Variation in donor chemistry can thus be combined with variation in fluorogen/peptide interaction to improve dyedron properties. One can select for improved fluorogen binding affinity and quantum yield in the context of a given donor array. The donor array can be designed to enhance the extinction coefficient but may also be designed to improve other optical properties, such as enhancing the multiphoton cross section of specific fluorogens, or providing targeted activation of photochemically or environmentally sensitive dyes.

The membrane impermeant nature of these dyedrons makes them ideal for studying a wide range of biological functions involving plasma membrane proteins that have exposed extracellular domains available for genetic fusion. Among these are receptors that mediate intracellular signaling such as G-protein coupled receptors(32) and receptor tyrosine kinases, ion and metabolite transport channels, and cellular recognition and adhesion proteins. Exclusive labeling of extracellular domains confines detection of these proteins to the site of their biological function. In contrast, fusions of fluorescent proteins to these same extracellular domains would also be subject to detection during biosynthesis and intracellular transport, generating a background signal unrelated to function at the cell surface.[13,33] M and its dyedron counterparts can be added to cell culture media directly without washes or other treatments, distinguishing these fluorogens from other small molecule labeling methods that have been applied to membrane proteins.[4,13,34−45] Enhanced sensitivity of expressible probes will reduce the need for high level overexpression in cell biological investigations(33) and may thus reduce artifacts related to expression level. Injection into transgenic animals is potentially feasible because these dyedrons are small enough to efficiently penetrate intercellular space in tissues.(46)

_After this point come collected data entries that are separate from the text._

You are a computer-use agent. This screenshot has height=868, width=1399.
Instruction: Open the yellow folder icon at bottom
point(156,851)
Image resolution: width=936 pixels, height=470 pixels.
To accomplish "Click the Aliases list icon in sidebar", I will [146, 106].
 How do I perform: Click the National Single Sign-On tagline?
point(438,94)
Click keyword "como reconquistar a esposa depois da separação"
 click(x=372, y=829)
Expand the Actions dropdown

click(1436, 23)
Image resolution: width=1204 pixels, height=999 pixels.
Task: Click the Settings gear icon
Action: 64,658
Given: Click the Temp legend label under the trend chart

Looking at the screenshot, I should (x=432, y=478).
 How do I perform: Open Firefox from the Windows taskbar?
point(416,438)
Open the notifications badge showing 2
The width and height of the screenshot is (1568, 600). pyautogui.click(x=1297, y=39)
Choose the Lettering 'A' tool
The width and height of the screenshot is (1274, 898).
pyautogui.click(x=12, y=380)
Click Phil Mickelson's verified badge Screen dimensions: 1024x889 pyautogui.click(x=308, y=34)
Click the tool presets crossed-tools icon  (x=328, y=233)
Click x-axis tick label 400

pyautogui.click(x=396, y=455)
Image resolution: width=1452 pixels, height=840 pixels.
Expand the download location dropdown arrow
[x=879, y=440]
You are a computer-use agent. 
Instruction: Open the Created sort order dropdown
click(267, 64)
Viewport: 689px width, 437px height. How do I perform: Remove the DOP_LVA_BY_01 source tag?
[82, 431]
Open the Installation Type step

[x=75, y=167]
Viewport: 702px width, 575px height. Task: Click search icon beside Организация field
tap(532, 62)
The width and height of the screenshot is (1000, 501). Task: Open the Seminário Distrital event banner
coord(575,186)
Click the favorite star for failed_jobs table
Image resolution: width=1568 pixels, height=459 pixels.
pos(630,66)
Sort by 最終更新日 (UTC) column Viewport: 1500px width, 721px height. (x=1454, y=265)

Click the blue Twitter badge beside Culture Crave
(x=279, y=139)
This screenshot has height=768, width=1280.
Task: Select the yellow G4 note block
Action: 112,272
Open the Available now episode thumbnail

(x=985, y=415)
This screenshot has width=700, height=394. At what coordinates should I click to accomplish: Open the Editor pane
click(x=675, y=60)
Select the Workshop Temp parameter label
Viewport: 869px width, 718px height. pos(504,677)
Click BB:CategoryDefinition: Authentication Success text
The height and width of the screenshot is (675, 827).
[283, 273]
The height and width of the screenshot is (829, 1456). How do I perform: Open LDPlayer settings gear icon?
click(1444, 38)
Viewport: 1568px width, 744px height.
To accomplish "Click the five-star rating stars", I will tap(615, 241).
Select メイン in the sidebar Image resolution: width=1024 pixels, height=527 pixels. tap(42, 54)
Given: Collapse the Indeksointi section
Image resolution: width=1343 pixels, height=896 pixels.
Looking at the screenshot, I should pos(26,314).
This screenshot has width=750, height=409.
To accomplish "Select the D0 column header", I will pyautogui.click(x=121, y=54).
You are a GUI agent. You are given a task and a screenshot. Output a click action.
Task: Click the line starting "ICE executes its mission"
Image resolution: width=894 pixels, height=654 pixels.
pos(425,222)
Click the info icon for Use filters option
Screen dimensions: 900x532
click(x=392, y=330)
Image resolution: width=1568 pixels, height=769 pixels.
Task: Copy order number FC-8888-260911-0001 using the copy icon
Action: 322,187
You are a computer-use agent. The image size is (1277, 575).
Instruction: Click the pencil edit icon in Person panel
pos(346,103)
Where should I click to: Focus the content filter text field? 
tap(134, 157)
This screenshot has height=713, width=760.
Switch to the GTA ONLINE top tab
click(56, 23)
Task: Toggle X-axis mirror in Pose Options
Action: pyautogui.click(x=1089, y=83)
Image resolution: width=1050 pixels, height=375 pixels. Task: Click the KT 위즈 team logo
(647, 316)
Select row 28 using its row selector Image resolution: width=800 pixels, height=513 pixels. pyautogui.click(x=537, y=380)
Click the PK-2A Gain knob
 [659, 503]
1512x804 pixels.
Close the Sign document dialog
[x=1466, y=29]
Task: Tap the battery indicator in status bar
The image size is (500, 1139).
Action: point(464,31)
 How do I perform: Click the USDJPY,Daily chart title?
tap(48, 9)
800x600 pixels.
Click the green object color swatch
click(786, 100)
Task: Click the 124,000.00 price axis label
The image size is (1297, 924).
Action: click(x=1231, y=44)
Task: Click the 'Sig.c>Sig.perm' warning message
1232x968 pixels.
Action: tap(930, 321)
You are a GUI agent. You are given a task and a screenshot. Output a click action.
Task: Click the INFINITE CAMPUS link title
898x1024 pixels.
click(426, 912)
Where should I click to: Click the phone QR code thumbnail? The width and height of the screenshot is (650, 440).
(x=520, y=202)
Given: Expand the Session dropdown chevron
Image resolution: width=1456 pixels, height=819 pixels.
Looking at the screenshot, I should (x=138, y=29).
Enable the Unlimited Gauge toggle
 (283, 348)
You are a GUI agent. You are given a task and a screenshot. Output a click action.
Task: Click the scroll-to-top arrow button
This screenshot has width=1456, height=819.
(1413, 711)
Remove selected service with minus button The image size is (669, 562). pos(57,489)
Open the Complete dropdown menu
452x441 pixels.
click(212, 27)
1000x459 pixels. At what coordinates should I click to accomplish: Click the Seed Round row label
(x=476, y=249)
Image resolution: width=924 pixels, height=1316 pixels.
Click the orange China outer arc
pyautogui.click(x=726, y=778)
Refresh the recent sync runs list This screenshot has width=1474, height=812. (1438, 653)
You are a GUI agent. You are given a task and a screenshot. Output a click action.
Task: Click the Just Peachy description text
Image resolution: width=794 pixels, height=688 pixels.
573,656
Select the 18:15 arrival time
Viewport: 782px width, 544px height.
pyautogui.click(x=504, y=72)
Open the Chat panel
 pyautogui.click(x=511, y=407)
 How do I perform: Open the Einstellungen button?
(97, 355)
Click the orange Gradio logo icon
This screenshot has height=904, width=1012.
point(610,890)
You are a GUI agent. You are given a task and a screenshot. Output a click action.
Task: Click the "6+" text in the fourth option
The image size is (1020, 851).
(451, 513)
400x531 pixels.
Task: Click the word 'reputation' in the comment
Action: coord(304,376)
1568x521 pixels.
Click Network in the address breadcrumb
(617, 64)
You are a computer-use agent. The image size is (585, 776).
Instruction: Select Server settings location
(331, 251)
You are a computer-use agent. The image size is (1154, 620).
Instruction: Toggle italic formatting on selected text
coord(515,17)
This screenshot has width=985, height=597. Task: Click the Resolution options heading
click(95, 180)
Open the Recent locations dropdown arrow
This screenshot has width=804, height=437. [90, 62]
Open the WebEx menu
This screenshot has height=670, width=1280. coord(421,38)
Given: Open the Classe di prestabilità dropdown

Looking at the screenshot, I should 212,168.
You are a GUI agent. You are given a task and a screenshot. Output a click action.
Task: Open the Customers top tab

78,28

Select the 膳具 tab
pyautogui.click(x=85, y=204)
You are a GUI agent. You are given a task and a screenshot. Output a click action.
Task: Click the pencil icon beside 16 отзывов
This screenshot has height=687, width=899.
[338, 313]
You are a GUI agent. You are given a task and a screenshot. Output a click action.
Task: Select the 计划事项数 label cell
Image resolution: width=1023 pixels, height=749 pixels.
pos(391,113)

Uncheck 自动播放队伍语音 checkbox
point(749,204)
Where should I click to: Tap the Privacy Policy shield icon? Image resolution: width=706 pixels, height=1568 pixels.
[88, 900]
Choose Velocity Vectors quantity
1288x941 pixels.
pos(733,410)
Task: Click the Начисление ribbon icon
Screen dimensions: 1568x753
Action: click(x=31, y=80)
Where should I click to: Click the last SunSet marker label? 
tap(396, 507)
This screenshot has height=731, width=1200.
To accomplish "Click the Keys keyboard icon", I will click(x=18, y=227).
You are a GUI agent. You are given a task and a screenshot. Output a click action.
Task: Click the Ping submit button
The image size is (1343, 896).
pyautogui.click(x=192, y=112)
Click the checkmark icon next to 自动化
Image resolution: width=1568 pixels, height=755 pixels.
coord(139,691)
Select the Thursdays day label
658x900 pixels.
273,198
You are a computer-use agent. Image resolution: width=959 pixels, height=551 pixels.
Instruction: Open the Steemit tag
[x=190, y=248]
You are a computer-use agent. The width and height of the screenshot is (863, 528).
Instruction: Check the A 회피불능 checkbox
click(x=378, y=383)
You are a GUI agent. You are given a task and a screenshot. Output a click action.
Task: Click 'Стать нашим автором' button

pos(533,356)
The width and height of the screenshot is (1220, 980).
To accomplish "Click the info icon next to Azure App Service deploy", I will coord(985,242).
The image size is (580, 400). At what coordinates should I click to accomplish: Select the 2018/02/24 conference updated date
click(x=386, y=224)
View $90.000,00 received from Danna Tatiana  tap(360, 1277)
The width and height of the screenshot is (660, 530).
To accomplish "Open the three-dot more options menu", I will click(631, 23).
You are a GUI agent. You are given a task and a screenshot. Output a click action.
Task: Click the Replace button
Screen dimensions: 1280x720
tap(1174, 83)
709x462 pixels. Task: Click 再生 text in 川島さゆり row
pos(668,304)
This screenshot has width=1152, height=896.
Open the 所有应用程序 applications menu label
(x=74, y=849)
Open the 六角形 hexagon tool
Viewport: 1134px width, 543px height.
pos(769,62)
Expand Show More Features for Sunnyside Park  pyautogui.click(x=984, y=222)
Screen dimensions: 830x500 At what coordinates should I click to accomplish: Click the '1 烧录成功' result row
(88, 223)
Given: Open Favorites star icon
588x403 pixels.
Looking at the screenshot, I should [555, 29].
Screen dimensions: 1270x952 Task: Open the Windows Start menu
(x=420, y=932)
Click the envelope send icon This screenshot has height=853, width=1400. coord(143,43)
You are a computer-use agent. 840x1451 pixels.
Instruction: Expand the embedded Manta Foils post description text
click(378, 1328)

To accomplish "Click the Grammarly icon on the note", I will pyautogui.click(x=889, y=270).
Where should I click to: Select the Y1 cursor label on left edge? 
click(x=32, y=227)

The dyedrons described here currently provide optimal signal enhancement for applications such as flow cytometry, microplate assays, and imaging formats where individual fluoromodules are subjected to moderate excitation flux. Future work will address characterizing and improving dyedron fluoromodule photostability by addition of electron-withdrawing groups to Cy3 donors,(14) by the use of other donor chromophores, and by directed evolution of the FAP to increase the on/off rate of dyedron binding, thereby continuously regenerating functional fluoromodules.[13,14]

Genetically expressed fluorescent protein fusions are widely used to study biological functions in the cytoplasm and other intracellular reducing environments. Current fluorogen-activating scFvs contain internal disulfide linkages that compromise function in these intracellular compartments, but directed evolution may be employed to remove such disulfides and adapt scFvs to intracellular function.[17,47] It would then be desirable to introduce dyedrons into the cell for maximum utility. Several approaches to transmembrane delivery are available, including microinjection, pore formation, modifying dyedron physicochemical properties, addition of transport signals to dyedrons, or creation of dyedron-carrier vesicles or emulsions able to fuse with the plasma membrane. Microinjection of the TCM dyedron into live mammalian cells showed no detectable fluorescence up to 50× over the Kd (Figure S9). The low nonspecific activation of dyedrons indicates that the main barrier to intracellular use may be a problem of delivery, not one of specificity.